Le bus fait une halte devant une station de fuel pour faire le plein et les voyageurs sont invités à descendre pour se restaurer dans une petite auberge. Ce restaurant est un lieu très connu et très prisé par les usagers de la route, car on peut manger, se débarbouiller et/ou faire sa prière. Tamanrasset n'est qu'à 300 km. Le bus file tout droit maintenant et rien ne nous retient. Après avoir traversé In Iker, In Amguel, Tit et Outoul nous entrons dans Tamanrasset à 16h.

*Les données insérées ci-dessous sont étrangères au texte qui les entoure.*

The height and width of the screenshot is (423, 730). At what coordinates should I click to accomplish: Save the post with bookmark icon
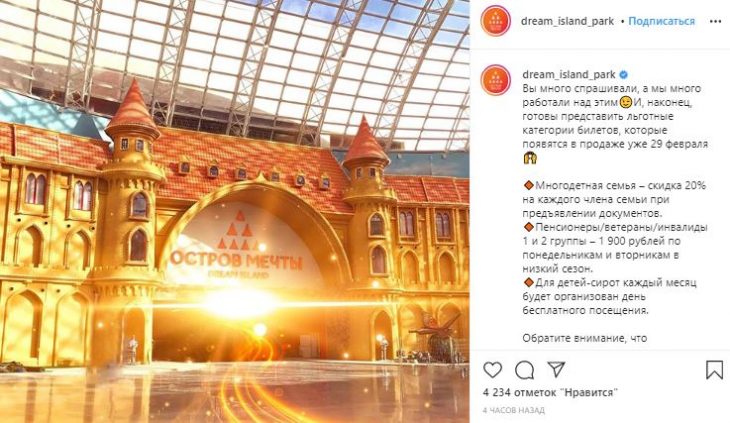tap(714, 370)
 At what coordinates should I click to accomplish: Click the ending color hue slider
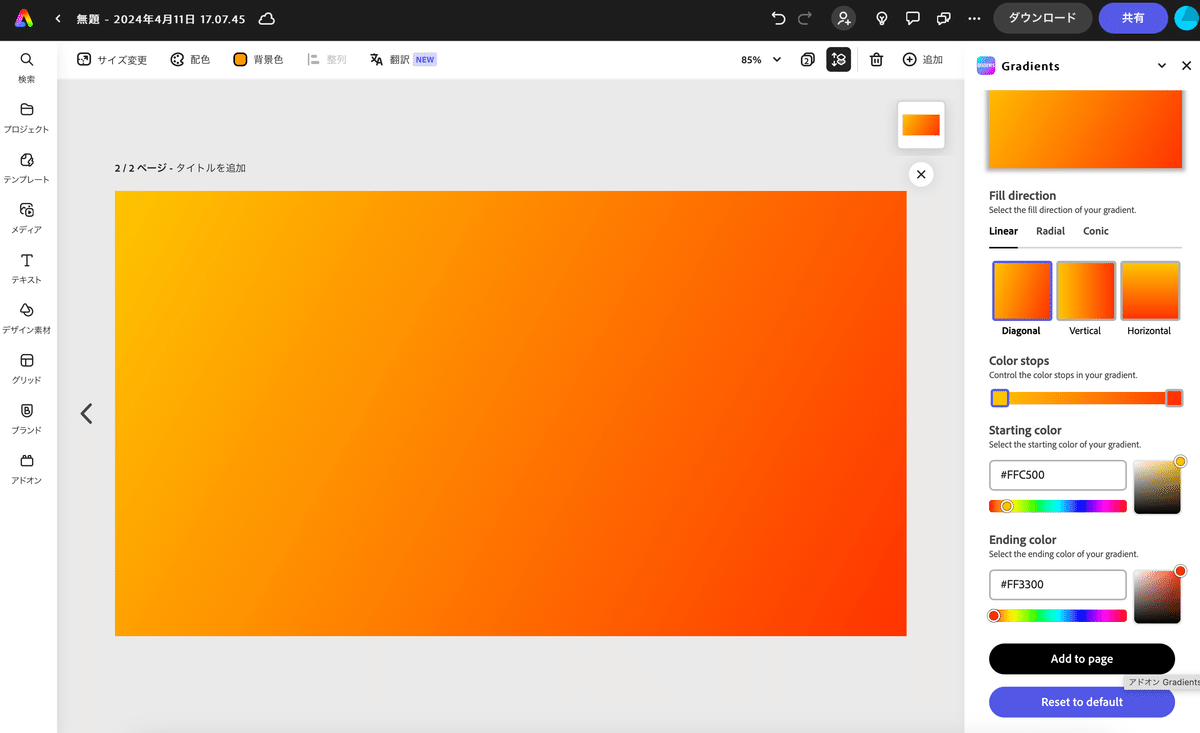coord(1057,615)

Durant ces dernières années, la ville de Tamanrasset a connu un développement tous azimuts, à peine sommes-nous arrivés qu'il nous été presque impossible de reconnaître la ville du fait de ses dimensions gigantesques ! Il a fallu demander où se trouvait le centre-ville eu égard aux nombreuses constructions qui jalonnent notre chemin. Le bus nous a déposé à la station et nous accostons un jeune : «dis moi, mon frère, où est le centre-ville ?» «Tu es loin, il faut arrêter un taxi, tu lui indiques le secteur que tu cherches. Fais signe à n'importe quel véhicule, la course est à 50 DA». Après un quart d'heure, enfin une voiture s'arrête devant nous. C'est un clandestin, on grimpe en vitesse : «Nous cherchons le café de Rabah 44» «Oui, je le connais», rétorque le conducteur. Après une bonne dizaine de minutes, le taxi stoppe devant le café. Pour l'histoire, Rabah 44 est un commerçant de Aïn Defla qui s'est installé dans les années 1970 à Tamanrasset. C'est un homme d'un charisme extraordinaire et d'une grande bonté. Son commerce est installé sur la rue principale et sert de lieu de rencontre à tous les nordistes qui habitent Tam.
Son café maure est réputé pour le thé que l'on déguste le soir à l'ombre des tamaris séculaires. Nous nous attablons, commandons un thé que le garçon ramène, nous lui demandons où est Rabah 44. «Comme toujours il se trouve dans le désert mais il ne va pas tarder à venir», nous répond-t-il.